Uber wants to respond better to drivers’ complaints. It has been on a campaign to retain its drivers and recruit new ones, and last month, the company started by rolling out an in-app tipping feature in addition to things like paying drivers for the time they wait for passengers after two minutes.
This time, the company is focusing on its driver support system — which the company concedes was built to get bigger, not efficiently respond to drivers’ issues. To rectify that, Uber has overhauled the more than 100 policies the company’s support agents use to respond to driver concerns and is rolling out a number of new driver support features.
The company says the polices are now “driver friendly,” according to an email the company sent on Tuesday.
In the past, if a rider was charged extra, for instance, because a driver needed to take a longer route to avoid things like construction or traffic, the fare for both the driver and rider would be reduced. Now, the company will simply reduce the rider’s fare while paying the driver the same amount, since it’s something that’s out of the driver’s control.
As of today, drivers can also expect three new policy changes: A quicker review of licenses and other documents when registering to drive, protection of their ratings against things they can’t control like being given wrong directions by the in-app navigation, and the ability to adjust fares for trips through the app.
Over the next few months, the company will also start paying drivers for returning lost items to riders and providing around-the-clock phone support as well as the ability to schedule in-person appointments at driver support centers called Greenlight hubs through the app.
The company, last valued at $69 billion, began what it’s calling its 180 Days of Change after months of public scandal which ultimately culminated in the ouster of CEO Travis Kalanick. Leading up to his forced resignation, a video of Kalanick berating an Uber driver surfaced — heightening the already brewing tension between Uber corporate and the independent contractors providing its service.
So, Uber is in the midst of overhauling its image in the hope of regaining the trust of its riders and drivers. But the focus here is largely centered on alleviating driver issues.
Internally, employees are more encouraged to drive for Uber — to get a better idea of product issues or necessary fixes. In fact, Rachel Holt, the company’s head of the U.S and Canada business who has also been driving for Uber from time to time, has been primarily focused on fixing the driver support issues and creating a better value proposition for drivers as a whole.
While part of the goal is to retain the drivers the company has today, Uber is also focusing on finding creative ways to tap into new pools of people who may not have considered driving before. The company believes that improving the overall driving experience, in addition to providing drivers more value for their time, could also be a more enduring means of attracting them away from other platforms.
The “chapters” of this 180 Days of Change are being rolled out in order of priority. Customer support was one of the first phases because it’s among the few touchpoints a customer — on the supply or demand side — has with Uber.
In the early days, Uber’s customer support operations were largely manned by city teams. But as the company scaled, Uber had to find a more efficient way to respond to both run-of-the-mill issues as well as more serious incidents.

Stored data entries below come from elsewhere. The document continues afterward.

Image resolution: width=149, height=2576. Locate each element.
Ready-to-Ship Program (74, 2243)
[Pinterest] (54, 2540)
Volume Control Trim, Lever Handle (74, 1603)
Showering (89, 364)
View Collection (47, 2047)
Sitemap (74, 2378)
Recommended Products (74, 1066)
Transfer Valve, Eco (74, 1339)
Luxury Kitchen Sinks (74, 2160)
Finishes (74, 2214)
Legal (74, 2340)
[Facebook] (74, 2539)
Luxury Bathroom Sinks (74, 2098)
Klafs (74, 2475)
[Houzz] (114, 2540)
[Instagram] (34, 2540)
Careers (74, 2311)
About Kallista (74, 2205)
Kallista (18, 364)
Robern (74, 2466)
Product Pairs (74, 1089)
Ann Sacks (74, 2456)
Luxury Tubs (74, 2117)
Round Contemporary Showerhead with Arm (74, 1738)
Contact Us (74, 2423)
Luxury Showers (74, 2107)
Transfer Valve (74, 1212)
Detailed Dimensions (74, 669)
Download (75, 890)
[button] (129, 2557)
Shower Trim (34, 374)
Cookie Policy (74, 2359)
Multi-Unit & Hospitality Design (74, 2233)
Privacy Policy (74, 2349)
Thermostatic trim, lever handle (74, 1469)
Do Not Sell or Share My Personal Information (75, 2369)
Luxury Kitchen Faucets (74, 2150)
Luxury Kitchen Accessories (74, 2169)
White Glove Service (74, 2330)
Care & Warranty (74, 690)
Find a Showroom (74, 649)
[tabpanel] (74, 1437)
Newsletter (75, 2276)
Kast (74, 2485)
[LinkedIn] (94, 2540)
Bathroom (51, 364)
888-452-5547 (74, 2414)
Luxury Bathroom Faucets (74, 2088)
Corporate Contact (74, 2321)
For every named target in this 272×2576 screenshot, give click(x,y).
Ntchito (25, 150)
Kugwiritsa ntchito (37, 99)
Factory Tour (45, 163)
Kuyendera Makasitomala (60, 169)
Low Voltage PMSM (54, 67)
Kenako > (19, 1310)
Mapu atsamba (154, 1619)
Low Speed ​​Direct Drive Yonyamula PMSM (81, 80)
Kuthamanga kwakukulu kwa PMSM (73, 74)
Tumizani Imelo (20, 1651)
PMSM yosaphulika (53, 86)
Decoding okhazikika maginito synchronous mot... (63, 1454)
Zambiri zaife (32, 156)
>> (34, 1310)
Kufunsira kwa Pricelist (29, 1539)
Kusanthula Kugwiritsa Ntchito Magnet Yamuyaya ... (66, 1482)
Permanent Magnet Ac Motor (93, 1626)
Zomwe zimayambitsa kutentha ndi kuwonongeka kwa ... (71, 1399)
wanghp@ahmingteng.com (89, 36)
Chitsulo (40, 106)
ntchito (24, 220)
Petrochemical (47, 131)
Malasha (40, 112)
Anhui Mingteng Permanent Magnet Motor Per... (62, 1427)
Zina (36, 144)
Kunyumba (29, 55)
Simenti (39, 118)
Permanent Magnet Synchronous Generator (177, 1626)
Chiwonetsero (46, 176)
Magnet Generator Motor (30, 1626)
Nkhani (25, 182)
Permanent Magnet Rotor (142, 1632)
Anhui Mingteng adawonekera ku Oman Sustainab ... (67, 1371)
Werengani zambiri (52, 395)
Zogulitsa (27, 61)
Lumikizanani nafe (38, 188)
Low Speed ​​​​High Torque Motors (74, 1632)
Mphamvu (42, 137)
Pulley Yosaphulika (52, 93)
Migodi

So Uber began hiring remote contractors, eventually outsourcing a portion of that work to places like the Philippines and India. Simultaneously, Uber began hiring full-time workers to work out of what it calls Centers of Excellence, which are scattered throughout the U.S. and other countries.
But as the customer support operation was outsourced and systems were put in place to increase efficiency, riders and drivers were often left wanting. Sources previously told me that incidents would fall through the cracks as a result of the importance placed on quickly answering complaints as opposed to sufficiently answering them.
The company admits that the customer support infrastructure became too separate from its overall operations. To that end, Holt has been leading the effort to ensure that this typically final touchpoint between drivers and the company is run properly and is prioritized.
Though the company has seen a slew of bad press in the past, this year was the first time Uber saw a consequent impact on its business. That started with the #DeleteUber campaign at the beginning of the year that was sparked by claims that the company was attempting to profit off the backs of taxi drivers protesting President Donald Trump’s travel ban by turning off surge pricing. The result was more than 400,000 account deletions which in turn caused Lyft to rise for the first time to the top of the list of most-downloaded apps.
The caveat here is this is typically the number of new accounts Uber sees in a week in the U.S. But that wasn’t the end of it.
As months went by and the company saw the limitations of its internal cultural issues play out in public following the account of former Uber engineer Susan Fowler’s year of sexism and sexual harassment, the ride-hail company’s marketshare continued to take a hit. According to data obtained by the Financial Times, Uber’s share of the U.S. ride-hail market went from 84 percent to 77 percent.
The business is continuing to grow, but in a market like the U.S. where Uber has achieved massive scale, tapping into new pools of drivers becomes more difficult. Retention, therefore, is more important than ever.